Energized, Wolfe ran around the opposite side of the crate. Twenty-one health again—less than my starting amount, but more than a normal chump, anyway. And my stats are far higher.

He almost immediately ran into a thug who stared at him wide-eyed. The thug had long, dirty-blonde hair and a pock-marked face. Wolfe punched the druggie-looking obstacle in the sternum before the thug could pull bring his gun up. Wolfe felt bones snap beneath his empowered strike, and the man collapsed, eyes bugging, to briefly claw at his chest, mouth open, before dying.

Wolfe ignored the corpse and kept going. He knew the thug hadn’t signed off on killing him, but he worked for the Weeds—a criminal organization that had signed off on killing him. The thug had voluntarily joined this life, and had reaped what he’d sown.

Fuck around and find out.

He did hit his next card—Hellfire. A second infernal gun appeared in his other hand, and his attack went to eighteen, which was an absurd level, doing something like five times the damage a normal chump with a gun would do.
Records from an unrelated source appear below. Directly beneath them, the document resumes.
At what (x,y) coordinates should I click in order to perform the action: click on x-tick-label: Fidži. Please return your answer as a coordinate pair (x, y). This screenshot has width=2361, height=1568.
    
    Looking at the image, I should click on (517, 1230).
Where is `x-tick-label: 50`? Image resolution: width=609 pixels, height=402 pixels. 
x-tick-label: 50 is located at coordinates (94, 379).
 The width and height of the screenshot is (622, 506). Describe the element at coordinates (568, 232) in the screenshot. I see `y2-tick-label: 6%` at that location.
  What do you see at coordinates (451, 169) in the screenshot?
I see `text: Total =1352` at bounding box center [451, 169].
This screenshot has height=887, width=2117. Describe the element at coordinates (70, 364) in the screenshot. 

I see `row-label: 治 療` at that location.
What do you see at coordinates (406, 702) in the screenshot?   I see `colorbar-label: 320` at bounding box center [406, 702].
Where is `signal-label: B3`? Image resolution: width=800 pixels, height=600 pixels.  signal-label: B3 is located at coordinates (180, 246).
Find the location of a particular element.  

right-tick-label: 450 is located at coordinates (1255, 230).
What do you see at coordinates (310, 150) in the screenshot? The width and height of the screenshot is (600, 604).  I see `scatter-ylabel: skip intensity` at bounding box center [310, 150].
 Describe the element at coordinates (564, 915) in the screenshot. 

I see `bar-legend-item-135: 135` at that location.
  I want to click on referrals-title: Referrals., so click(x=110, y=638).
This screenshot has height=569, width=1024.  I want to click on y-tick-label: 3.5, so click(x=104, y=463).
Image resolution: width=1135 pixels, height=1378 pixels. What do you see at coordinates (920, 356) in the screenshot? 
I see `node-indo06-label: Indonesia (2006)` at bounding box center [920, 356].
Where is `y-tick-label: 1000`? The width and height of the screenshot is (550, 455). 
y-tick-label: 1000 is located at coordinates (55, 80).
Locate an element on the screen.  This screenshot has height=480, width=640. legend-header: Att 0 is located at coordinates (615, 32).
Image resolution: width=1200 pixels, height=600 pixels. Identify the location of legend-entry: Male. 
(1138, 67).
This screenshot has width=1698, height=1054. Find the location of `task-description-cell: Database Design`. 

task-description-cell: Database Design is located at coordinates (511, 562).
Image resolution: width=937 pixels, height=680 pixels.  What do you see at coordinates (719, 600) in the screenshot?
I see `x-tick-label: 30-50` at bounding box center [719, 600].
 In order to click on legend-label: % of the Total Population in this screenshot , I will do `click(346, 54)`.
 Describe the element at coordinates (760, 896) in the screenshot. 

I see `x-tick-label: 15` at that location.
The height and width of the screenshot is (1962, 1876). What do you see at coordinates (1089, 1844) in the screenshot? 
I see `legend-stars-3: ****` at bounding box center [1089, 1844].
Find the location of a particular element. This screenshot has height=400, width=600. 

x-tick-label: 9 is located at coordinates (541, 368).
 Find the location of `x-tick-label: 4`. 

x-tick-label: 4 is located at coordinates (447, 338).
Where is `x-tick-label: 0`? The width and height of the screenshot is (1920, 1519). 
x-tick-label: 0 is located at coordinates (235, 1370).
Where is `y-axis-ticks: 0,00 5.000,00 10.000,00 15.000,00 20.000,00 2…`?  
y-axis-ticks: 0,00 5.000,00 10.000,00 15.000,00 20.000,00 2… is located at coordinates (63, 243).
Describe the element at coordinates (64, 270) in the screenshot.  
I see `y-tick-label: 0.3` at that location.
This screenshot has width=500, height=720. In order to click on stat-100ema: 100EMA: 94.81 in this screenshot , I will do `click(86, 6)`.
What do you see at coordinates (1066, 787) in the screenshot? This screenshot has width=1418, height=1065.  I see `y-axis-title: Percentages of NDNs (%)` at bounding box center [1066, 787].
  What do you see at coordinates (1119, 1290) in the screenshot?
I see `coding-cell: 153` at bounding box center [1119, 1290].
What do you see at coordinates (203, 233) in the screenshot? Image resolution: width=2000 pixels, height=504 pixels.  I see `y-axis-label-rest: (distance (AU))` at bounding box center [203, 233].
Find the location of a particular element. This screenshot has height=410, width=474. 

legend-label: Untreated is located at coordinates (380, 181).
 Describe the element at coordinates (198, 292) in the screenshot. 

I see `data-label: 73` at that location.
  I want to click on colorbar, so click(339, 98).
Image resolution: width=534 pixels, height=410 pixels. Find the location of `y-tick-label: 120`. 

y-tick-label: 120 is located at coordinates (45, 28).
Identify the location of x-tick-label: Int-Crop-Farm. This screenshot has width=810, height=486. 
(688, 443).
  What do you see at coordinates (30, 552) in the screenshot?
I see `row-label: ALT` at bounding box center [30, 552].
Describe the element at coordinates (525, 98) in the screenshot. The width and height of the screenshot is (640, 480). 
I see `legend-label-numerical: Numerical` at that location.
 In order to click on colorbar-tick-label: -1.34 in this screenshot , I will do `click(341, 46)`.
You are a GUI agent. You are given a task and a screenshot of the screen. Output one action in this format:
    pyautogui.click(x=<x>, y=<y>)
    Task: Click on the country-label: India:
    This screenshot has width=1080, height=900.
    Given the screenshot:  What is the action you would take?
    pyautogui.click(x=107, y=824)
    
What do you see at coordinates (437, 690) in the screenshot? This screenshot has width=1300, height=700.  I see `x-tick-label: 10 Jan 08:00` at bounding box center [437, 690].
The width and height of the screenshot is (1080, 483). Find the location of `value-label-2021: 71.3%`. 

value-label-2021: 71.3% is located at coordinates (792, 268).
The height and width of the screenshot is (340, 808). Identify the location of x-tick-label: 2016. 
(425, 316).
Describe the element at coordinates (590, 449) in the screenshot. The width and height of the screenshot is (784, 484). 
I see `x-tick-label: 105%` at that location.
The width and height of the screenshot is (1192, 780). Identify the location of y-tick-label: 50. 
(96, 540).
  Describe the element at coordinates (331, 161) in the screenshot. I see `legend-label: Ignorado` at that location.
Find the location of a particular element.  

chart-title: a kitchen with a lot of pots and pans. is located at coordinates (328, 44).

Wolfe rounded the corner of the crate. He couldn’t see anything, being effectively blinded from the thick smoke, fog, and snowflakes. He raised Brimstone and Hellfire and dual-fired off a couple rounds into the smoke back in the direction of the docks. He didn’t wait, running past and behind the next crate in the line. Wolfe’s random aggression was rewarded with a yell and a death notification both.

Wolfe continued to run past, headed for the end of the ship. Since he hadn’t seen either Chester or Pierre at the loading area, his next best guess was that they were near where the creatures had appeared—the front of the boat.

He dashed through the thick smoke, heading past all the crates and along the side as the boat narrowed.

Wolfe slammed into someone running the other way, no time to slow or change direction as his enemy appeared. The middle-aged man with a salt-and-pepper rock star hairstyle was bowled to the ground as Wolfe hit him, slamming backward hard into the deck on his back, gun out.

Wolfe only needed a third of a second to assess the situation—just a fraction less than the man he hit, who was obviously Pierre Ambroise.

He fired downward with both his Infernal pistols before Pierre managed to fire upward, and blew his targets chest open in a massive splash of blood and bone.

A deck of cards appeared in the cavity of his opponents torso, but before Wolfe could react at all, another man came lunging from the smoke, shirt pulled up across his mouth.

The older man with the gray ponytail reached out and touched Wolfe with one hand while another touched a card.

A blast of ice exploded across Wolfe from the point that Chester Ambroise’s hand lay on his arm.